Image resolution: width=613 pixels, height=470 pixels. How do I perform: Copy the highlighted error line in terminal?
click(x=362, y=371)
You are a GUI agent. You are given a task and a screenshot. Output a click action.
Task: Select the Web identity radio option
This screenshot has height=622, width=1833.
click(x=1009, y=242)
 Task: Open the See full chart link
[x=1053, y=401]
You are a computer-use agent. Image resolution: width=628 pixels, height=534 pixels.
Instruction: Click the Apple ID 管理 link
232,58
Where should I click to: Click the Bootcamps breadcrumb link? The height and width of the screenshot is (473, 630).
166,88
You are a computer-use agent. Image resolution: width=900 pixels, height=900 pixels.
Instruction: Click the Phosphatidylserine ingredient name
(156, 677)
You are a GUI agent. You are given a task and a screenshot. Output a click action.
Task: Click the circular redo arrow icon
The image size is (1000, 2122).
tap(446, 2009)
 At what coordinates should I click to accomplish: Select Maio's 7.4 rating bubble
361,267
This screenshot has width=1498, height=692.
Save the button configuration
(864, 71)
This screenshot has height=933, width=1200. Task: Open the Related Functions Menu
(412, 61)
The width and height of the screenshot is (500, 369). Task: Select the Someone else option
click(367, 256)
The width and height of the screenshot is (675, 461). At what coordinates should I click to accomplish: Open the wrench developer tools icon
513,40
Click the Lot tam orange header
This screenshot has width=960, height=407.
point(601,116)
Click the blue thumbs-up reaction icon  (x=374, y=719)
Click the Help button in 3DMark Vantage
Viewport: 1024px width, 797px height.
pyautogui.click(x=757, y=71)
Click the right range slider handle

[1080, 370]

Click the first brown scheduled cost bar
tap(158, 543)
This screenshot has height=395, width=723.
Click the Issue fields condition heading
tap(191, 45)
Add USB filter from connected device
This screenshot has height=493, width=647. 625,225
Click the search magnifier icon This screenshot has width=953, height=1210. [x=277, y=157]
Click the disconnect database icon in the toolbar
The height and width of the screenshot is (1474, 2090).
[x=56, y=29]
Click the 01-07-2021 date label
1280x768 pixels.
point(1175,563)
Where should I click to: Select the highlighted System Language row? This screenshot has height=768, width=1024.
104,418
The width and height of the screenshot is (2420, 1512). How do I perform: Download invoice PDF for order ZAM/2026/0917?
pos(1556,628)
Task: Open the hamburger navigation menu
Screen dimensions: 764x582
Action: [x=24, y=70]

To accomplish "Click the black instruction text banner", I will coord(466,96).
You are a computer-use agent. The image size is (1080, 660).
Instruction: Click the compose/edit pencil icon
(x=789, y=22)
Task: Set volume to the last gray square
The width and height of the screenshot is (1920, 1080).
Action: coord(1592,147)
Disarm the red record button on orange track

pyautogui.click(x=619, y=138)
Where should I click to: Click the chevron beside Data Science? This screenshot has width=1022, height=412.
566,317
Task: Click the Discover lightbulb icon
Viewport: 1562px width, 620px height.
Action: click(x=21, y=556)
☆ ☆ ☆ ☆
-- The exercise --
Format the rows as a Markdown table with the columns No. and Line, starting with the line containing "Task: Set volume to the last gray square" and going on through the end of the rows. Number the lines in order and leave out blank ones.

-- Task answer --
| No. | Line |
|---|---|
| 1 | Task: Set volume to the last gray square |
| 2 | The width and height of the screenshot is (1920, 1080). |
| 3 | Action: coord(1592,147) |
| 4 | Disarm the red record button on orange track |
| 5 | pyautogui.click(x=619, y=138) |
| 6 | Where should I click to: Click the chevron beside Data Science? This screenshot has width=1022, height=412. |
| 7 | 566,317 |
| 8 | Task: Click the Discover lightbulb icon |
| 9 | Viewport: 1562px width, 620px height. |
| 10 | Action: click(x=21, y=556) |